In fact, Poitier, coming from a wealthy farming family in the Bahamas, who was born in the United States almost by chance, had made his stage debut in 1959 with “A mole in the sun”, by the African-American writer Lorraine Hansberry, who would later be made into a film by Donald Petrie. A drama about a colored family from the South Side of Chicago, who It touched squarely on the problems of poverty, segregation and the struggle for social improvement that constituted (and continue to constitute) America’s black problem. Poitier thus conquered all North Americans and whites for good, and would continue to do so with “Porgy & Bess” (1959), according to Gershwin’s opera; with “One day I’ll return” (Paris Blues, 1961), with “Lthe lilies of the valley” (1963), which was both his first Oscar (he would receive another honorific in 2002) and the first awarded to an actor of color by the Academy, or with “A patch of blue” (1965), not to mention westerns like “Duel in devil” (1966). Yet it was undoubtedly “Guess who’s coming to dinner tonight?” the one that certified its status as a star and as a symbol of equality, integration and the fight for civil rights. Stanley Kramer had already taken him to the gates of the Oscar with his wonderful “Fugitives” (1958), but I knew that it would be this emotional, dramatic and at the same time sympathetic comedy that would destroy barriers, opening hearts and minds, much more than violent, radical or deeply charged stories.

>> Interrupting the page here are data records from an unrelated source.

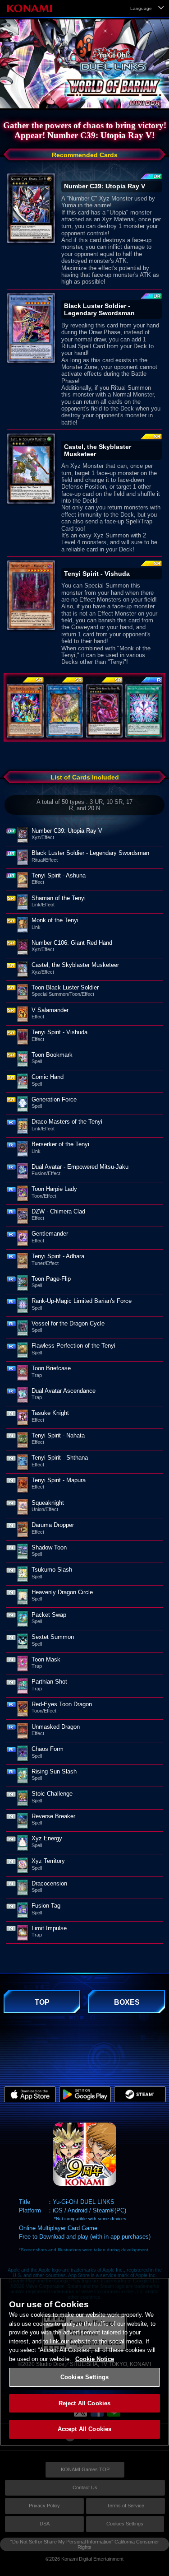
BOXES (127, 2002)
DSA (45, 2523)
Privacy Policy (44, 2505)
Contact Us (85, 2487)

Being handsome, tall and kind, Sidney Poitier earned the sanmbenito of representative in Hollywood of “Uncle Tom syndrome.” The “good” black domesticated by whites, worthy of being invited to dinners, living rooms … and bedrooms. Poitier was no stranger to the danger of “tiotomism”, but given the choice, he wisely chose to remain an actor more than capable of playing all kinds of roles, using the strength of his physique, but opening a gap to future generations, as his heir Denzel Washington recognized when he received the Oscar. Maybe movies like “Guess Who’s Coming to Dinner Tonight”, “In the Heat of the Night” (1967) or “Buck and the Phony” (1972), directed by Poitier himself – as directed by the hilarious Locos de Auction ( 1980), with Gene Wilder and Richard Pryor – offer an ideal, idealized, idealistic version of the American Negro, but it was that the one that was needed, the one necessary to begin to stop and defeat the madness of racism. The liberal Hollywood of the 60s knew it. And Poitier too. It was not Harry Belafonte or Malcolm X, with my respects, who conquered America for their race. It was that Uncle Tom who wasn’t, named Sidney Poitier. The first great black star of the cinema.